Plus fort que Titanic ou Star Wars, la comédie transalpine Quo Vado, sur le parcours d'un fonctionnaire accroché à sa «mammà» et à son statut, cartonne en Italie où le public rit volontiers de ses propres travers.

Quatrième long métrage de Gennaro Nunziante, Quo Vado (Où vais-je?), un jeu de mot à partir du célèbre Quo Vadis de saint Pierre à Jésus, est sorti le 1er janvier dans 1200 salles italiennes.

Depuis, il bat tous les records: plus de 8 millions d'Italiens l'ont déjà vu, dont le Premier ministre Matteo Renzi et sa famille. Mieux, avec 64,7 millions d'euros de recettes au 7 février, il vise le record absolu en Italie, réalisé en 2010 par Avatar de James Cameron (65,6 millions d'euros).

Distribué par Medusa (groupe Mediaset, appartenant à la famille de l'ancien Premier ministre Silvio Berlusconi), le film raconte la petite vie bien réglée de Checco (prononcez Kekko) Zalone, un célibataire de 38 ans toujours chouchouté par sa maman et qui s'est trouvé un emploi tranquille dans une administration, où il joue de son petit pouvoir pour obtenir des contreparties en nature.

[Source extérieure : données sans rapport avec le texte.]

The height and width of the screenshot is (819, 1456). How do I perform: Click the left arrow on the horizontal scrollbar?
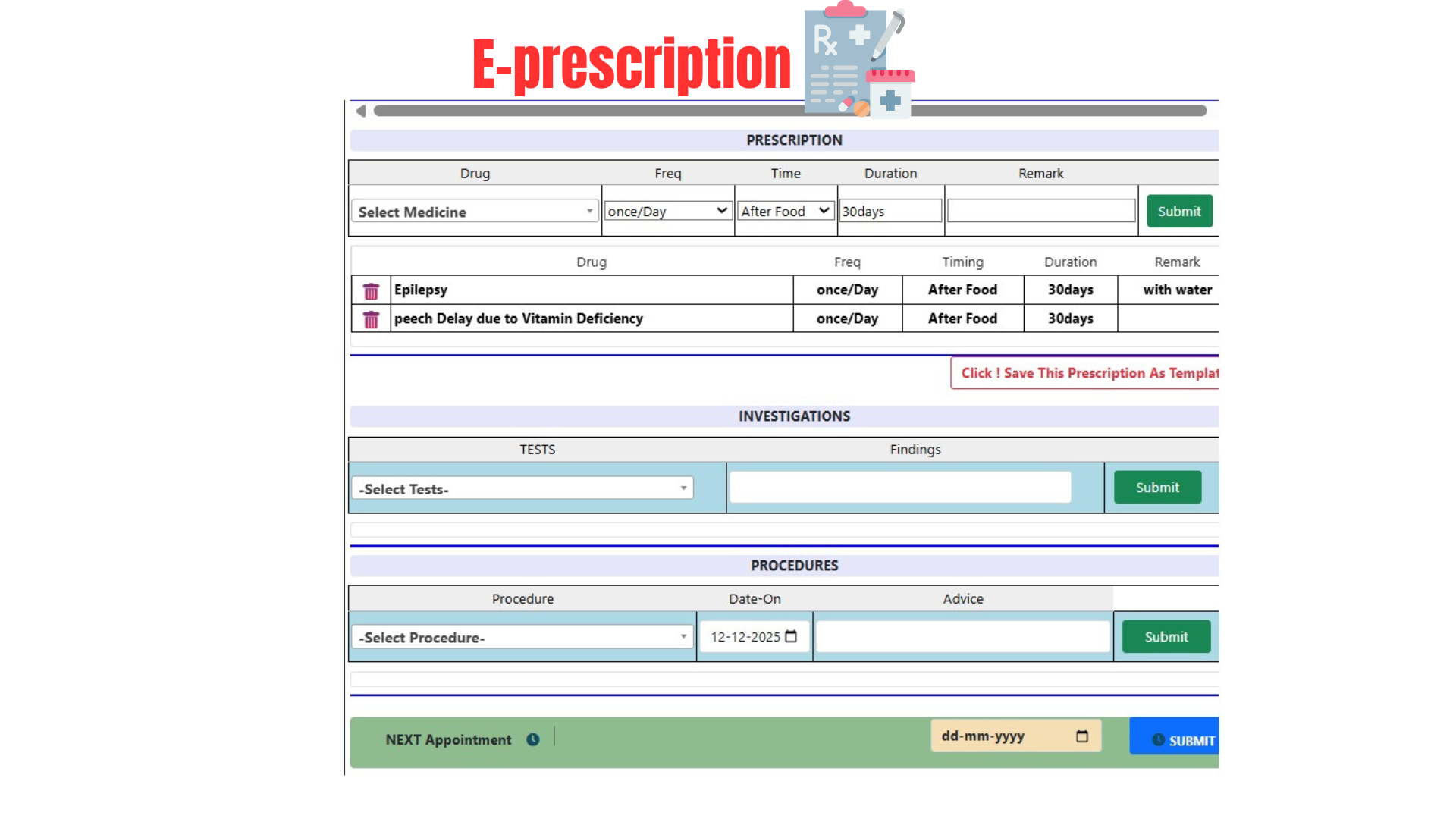pos(361,111)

Mais, à la suite d'une réforme des collectivités locales, à l'image de celle lancée par le gouvernement Renzi qui supprime une partie des provinces (l'équivalent des départements français), la charge d'attaché à la délivrance de permis pour la chasse et la pêche de Checco est supprimée.

«Il posto fisso è sacro»

Soit il en accepte une autre mais loin, soit il est licencié avec indemnités. Et malgré le chèque, de plus en plus gros que lui propose une fonctionnaire du ministère, Checco s'obstine, car «il posto fisso è sacro» (le statut de fonctionnaire est sacré).

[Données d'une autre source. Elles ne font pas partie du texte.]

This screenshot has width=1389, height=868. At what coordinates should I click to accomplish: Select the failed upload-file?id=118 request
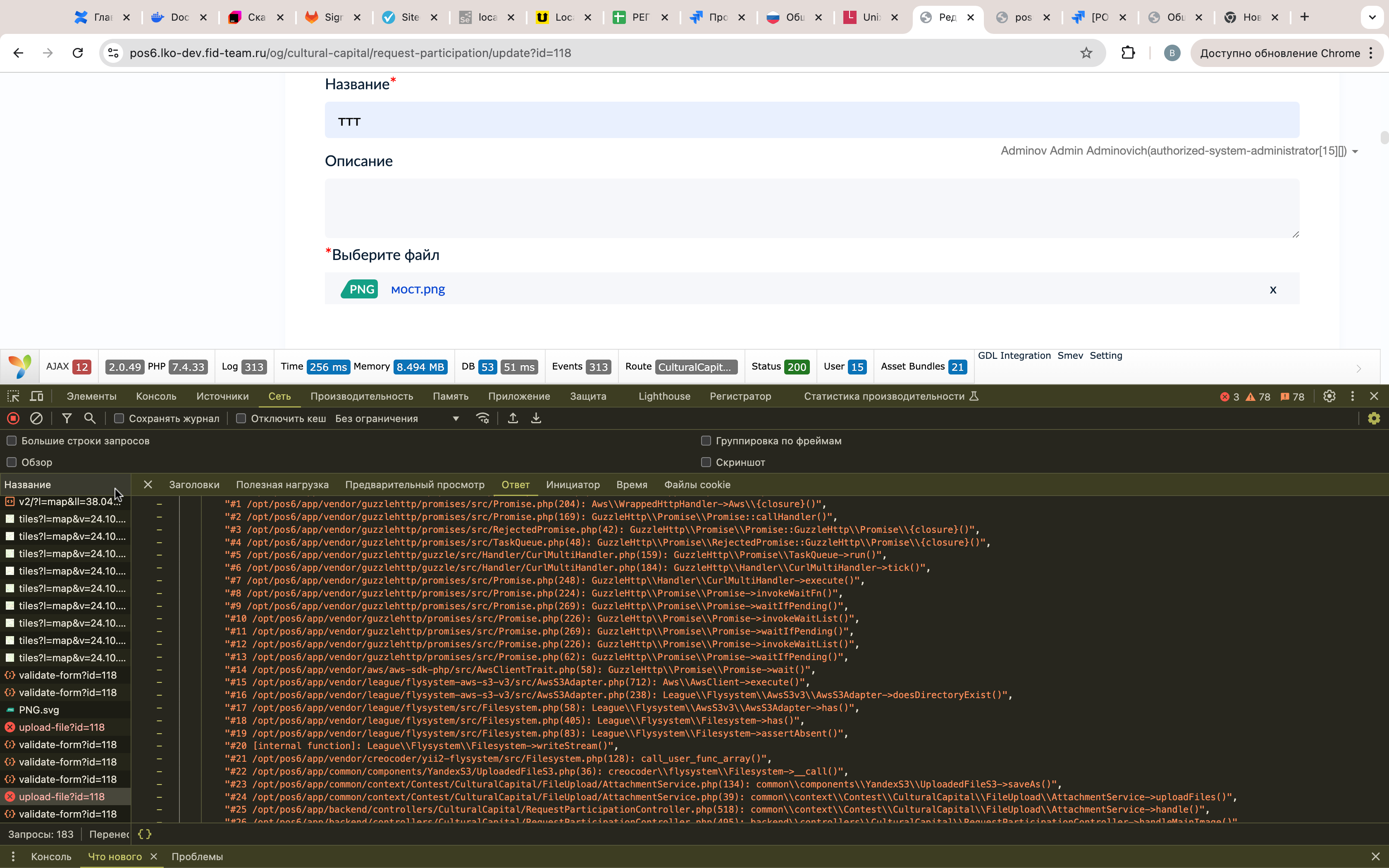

Après plusieurs postes improbables, il finit par atterrir au pôle Nord, où l'Italie a une mission scientifique, et découvre l'amour en la personne d'une biologiste (Eleonora Giovanardi), mère de trois enfants de pères différents, à l'opposé de sa «mammà».

Une héroïne que Gennaro Nunziante a voulu ultra-diplômée et indépendante, partie travailler à l'étranger comme le font de plus en plus de jeunes Italiens, en tous points différente des habituelles actrices des comédies italiennes de fin d'année, «à moitié nues et vulgaires».

«Mon film est avant tout du pur divertissement», voulu dans la lignée des comédies italiennes des années 50 et 60, explique le metteur en scène, lors d'une rencontre récente avec la presse étrangère à Rome.

De fait, le film joue avec les archétypes de l'Italien moyen, macho, tricheur, hypocrite et de mauvaise foi, qui resquille les queues, klaxonne au feu rouge et pour qui moins on en fait, mieux on se porte. Et on se surprend même à rire.

Mais, «en même temps, ajoute Gennaro Nunziante, je suis pour que les comédies ne soient pas que superficielles», estimant que Quo Vado est également «poétique et social».

Parti du constat selon lequel «l'emploi n'est plus aussi stable qu'avant», à l'heure où le gouvernement Renzi a rendu le marché du travail plus flexible avec son Jobs Act et où les employés municipaux de San Remo sont montrés du doigt en raison de leur absentéisme récurrent, le réalisateur surfe avec une actualité mâtinée de nostalgie, usant jusqu'à plus soif du pouvoir comique de son interprète, Luca Medici.

Cela n'en fait pas «le nouveau (Roberto) Benigni, encore moins le nouveau Totò», acteur célébrissime en Italie, souligne Paolo Baldini, critique de cinéma au Corriere della Sera. N'empêche que, malgré le «dédain» que lui porte le cinéma italien plus intellectuel, oubliant «la commedia dell'Arte, Molière et les tartes à la crème», Quo Vado fait mouche.

«Il n'est pas question de phénomène, ni de philosophie, conclut le journaliste. Donc prenons-le pour ce qu'il est: une divertissante machine à faire de l'argent», sur le dos des Italiens, champions de l'autodérision.